Letrozole administration during the luteal phase after ovarian stimulation impacts corpus luteum function: a randomized, placebo-controlled trial

Abstract

Objective: To investigate the effect of letrozole-an oral aromatase inhibitor-on E(2), P, and LH levels when administered during the luteal phase after oocyte retrieval in IVF/intracytoplasmic sperm injection (ICSI) cycles.

Design: Prospective, randomized, placebo controlled trial.

Setting: University-affiliated private reproductive medicine center.
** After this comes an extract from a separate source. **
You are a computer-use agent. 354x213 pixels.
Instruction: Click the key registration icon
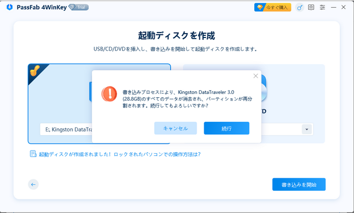click(x=300, y=8)
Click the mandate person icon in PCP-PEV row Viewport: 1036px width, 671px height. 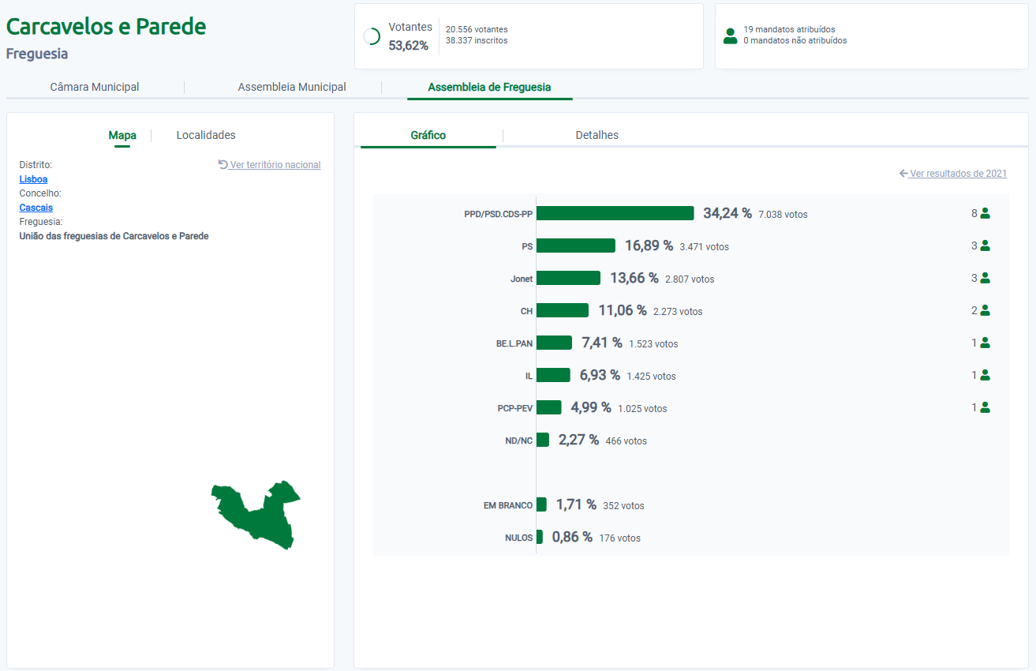point(985,407)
Patient(s): Thirty oocyte donors undergoing standardized controlled ovarian hyperstimulation (COH) protocols.

Intervention(s): Patients were randomized after successful egg retrieval to receive either 2.5 mg of letrozole (Femara; Novartis, Barcelona, Spain) or a placebo (folic acid tablets). All donors were under intrauterine device (IUD) contraception.
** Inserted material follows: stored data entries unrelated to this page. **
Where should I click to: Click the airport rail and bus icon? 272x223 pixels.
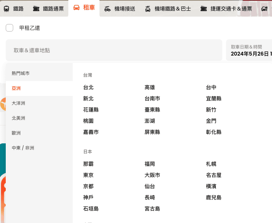click(148, 9)
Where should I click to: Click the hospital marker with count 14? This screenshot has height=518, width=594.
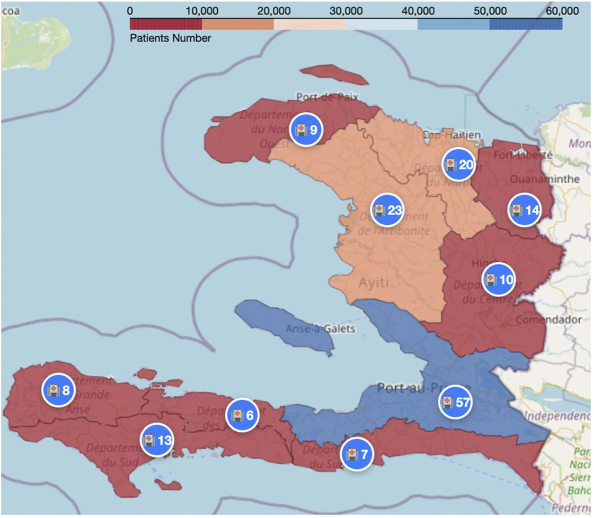coord(524,210)
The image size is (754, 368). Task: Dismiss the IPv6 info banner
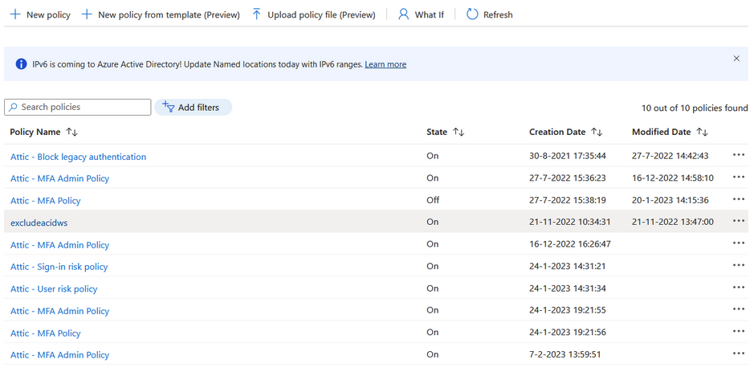pos(736,59)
Main outcome measure(s): Serum E(2), P, and LH the day of hCG administration and days +4, +7 and +10 after ovum pick-up.

Result(s): Donors had a comparable serum E(2) level on the day of hCG administration (1,858 vs. 2,143 pg/mL). Interestingly, levels dramatically dropped 4 days after egg retrieval, reaching a statistically significant lower level in those receiving letrozole (279 vs. 1,586 pg/mL). Again, at the next time points serum E(2) levels were significantly lower (day +7: 240 vs. 855 pg/mL and day +10: 40 vs. 448 pg/mL). No significant differences were observed in P levels, but LH serum concentrations were lower in the control group on day +7 (0.18 vs. 0.02 mIU/mL and day +10 (0.40 vs. 0.16 mIU/mL), when serum E(2) levels were higher.
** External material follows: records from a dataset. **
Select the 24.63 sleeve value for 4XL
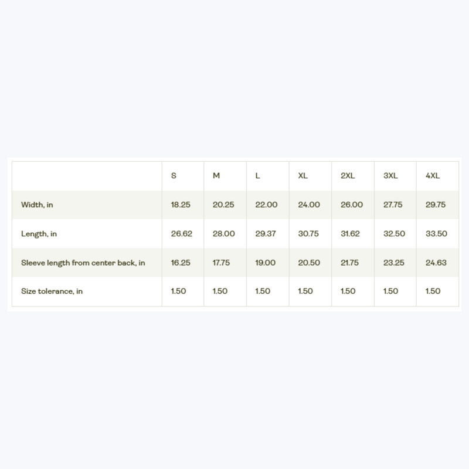 [x=436, y=263]
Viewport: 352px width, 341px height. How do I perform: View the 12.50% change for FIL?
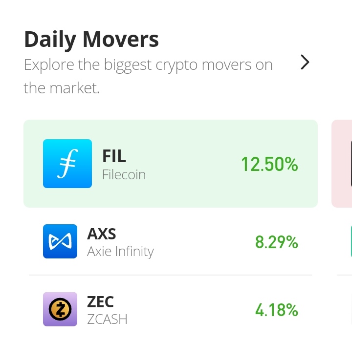pos(269,164)
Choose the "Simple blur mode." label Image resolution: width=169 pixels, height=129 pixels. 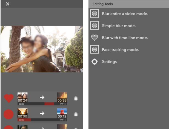click(x=119, y=26)
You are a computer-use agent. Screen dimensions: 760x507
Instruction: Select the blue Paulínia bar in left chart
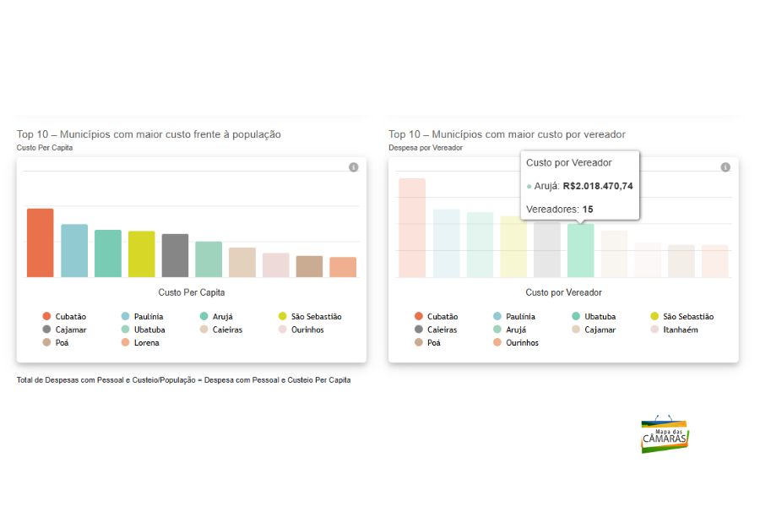73,250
Conclusion(s): The administration of 2.5 mg of letrozole during the luteal phase has an impact on corpus luteum (CL) function. It reduces serum E(2) levels, which allows a faster recovery of LH concentration. This may be of interest not only for egg donors, but also in patients at high risk of ovarian hyperstimulation syndrome (OHSS) who freeze all their embryos or who cancel hCG administration to reduce the potential risk that high E(2) levels pose.